New Limits on Medicaid Generic Drug Reimbursement Proposed; Same Inadequate Result

By Kevin Schweers

Earlier this month the Centers for Medicare & Medicaid Services issued its fifth set of proposed Medicaid federal upper limits (FULs) for generic drug reimbursement, but it’s no better than its four predecessors for patients and their community pharmacists, NCPA recently wrote to the agency.

NCPA’s analysis of the list found “serious shortcomings that would result in devastating economic consequences for small business community pharmacies that serve Medicaid patients.” The NCPA letter to CMS also points out that, for hundreds of common, multi-source generic drugs, the latest proposed caps, or FULs, are lower than independent pharmacies’ current, market-based acquisition costs.

“If this set of FULs is implemented, it could result in the loss of access to community pharmacies for Medicaid patients,” NCPA wrote. “This could result in negative health consequences and sharply increased Medicaid costs for other health interventions if Medicaid patients cannot obtain their prescription medications.”

The letter renews NCPA’s call for CMS to refrain from publishing additional FULs or from implementing them until a final rule can be put in place governing how manufacturers calculate their average manufacturer prices (AMPs), on which the FULs are based.  In addition, NCPA reiterated a number of points made in its previous letters to CMS, including the fact that most states set reimbursement below the federal reimbursement limits (worsening the impact of inadequate FULs)

Click here to read a copy of NCPA’s letter.

2 Responses to “New Limits on Medicaid Generic Drug Reimbursement Proposed; Same Inadequate Result”

  1. 1 kathy rothrock February 25, 2012 at 3:27 am

    I am SO FRUSTRATED, and TIRED of fighting!
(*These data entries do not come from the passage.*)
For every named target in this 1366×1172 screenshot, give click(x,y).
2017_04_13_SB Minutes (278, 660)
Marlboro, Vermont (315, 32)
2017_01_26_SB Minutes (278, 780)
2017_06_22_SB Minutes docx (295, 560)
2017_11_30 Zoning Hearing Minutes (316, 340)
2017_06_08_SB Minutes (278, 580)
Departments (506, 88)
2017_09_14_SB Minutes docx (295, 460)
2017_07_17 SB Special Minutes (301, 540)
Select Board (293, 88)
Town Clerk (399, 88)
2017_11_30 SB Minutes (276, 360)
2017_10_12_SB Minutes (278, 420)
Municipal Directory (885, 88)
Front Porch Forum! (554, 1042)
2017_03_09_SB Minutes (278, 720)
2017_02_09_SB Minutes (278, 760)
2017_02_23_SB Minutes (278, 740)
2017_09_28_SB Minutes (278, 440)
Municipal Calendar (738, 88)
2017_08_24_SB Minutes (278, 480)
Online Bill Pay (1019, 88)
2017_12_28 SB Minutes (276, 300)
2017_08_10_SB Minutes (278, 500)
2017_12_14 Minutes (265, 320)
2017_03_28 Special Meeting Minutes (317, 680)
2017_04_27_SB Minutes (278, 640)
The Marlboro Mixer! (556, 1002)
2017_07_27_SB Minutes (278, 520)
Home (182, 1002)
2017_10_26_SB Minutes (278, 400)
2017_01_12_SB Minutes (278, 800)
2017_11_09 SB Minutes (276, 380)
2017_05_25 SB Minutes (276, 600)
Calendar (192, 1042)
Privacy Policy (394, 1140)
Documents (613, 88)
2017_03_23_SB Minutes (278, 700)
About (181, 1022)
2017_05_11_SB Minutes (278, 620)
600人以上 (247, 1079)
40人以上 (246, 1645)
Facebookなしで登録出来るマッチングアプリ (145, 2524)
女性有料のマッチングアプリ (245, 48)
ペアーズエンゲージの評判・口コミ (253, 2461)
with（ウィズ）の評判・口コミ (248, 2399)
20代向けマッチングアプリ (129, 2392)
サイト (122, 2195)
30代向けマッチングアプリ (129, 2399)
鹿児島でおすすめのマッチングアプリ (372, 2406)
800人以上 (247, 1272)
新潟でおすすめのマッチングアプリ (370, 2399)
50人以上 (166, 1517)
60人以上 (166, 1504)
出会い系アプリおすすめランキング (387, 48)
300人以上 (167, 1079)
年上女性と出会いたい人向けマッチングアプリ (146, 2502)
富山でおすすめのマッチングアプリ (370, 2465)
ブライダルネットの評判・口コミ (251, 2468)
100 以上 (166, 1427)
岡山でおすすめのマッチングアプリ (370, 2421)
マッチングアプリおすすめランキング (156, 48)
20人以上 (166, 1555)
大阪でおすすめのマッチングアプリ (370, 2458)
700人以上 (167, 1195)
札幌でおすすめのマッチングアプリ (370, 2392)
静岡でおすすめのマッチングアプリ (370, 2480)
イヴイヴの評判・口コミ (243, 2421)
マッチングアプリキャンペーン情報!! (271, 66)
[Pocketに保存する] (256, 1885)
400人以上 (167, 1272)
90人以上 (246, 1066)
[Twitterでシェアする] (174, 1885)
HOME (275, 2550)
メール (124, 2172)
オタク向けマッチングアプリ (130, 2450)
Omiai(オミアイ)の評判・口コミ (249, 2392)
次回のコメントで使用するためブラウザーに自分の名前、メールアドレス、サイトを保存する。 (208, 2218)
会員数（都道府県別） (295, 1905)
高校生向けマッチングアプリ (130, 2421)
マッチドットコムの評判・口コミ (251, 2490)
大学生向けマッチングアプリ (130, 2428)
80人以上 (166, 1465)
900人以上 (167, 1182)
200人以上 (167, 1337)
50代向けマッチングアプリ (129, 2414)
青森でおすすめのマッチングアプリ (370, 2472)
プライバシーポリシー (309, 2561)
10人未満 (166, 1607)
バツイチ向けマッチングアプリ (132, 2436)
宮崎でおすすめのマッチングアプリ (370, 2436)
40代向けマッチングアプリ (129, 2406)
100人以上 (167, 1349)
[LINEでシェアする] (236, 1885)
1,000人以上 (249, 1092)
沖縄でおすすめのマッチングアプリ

I THOUGHT it was ILLEGAL to sell below cost, so how do CMS and the PBMs, PAY us below cost??? What other profession, business, would put up with this kind of crap? NO OTHER BUSINESS PUTS UP WITH THIS !!! Nobody works themselves to death to lose money, then go out of business- nobody, except pharmacists. Maybe we are just crazy.

  2. 2 Van G. Coble Dph, CDM, FASCP February 27, 2012 at 4:38 am

    Until all pharmacists can agree on a real cost basis, we will continue with this insane debate! This real cost basis must be in conjunction with a real dispensing fee. A real cost basis would negate the need for MACs, FULs, and whatever other acronyms that apply.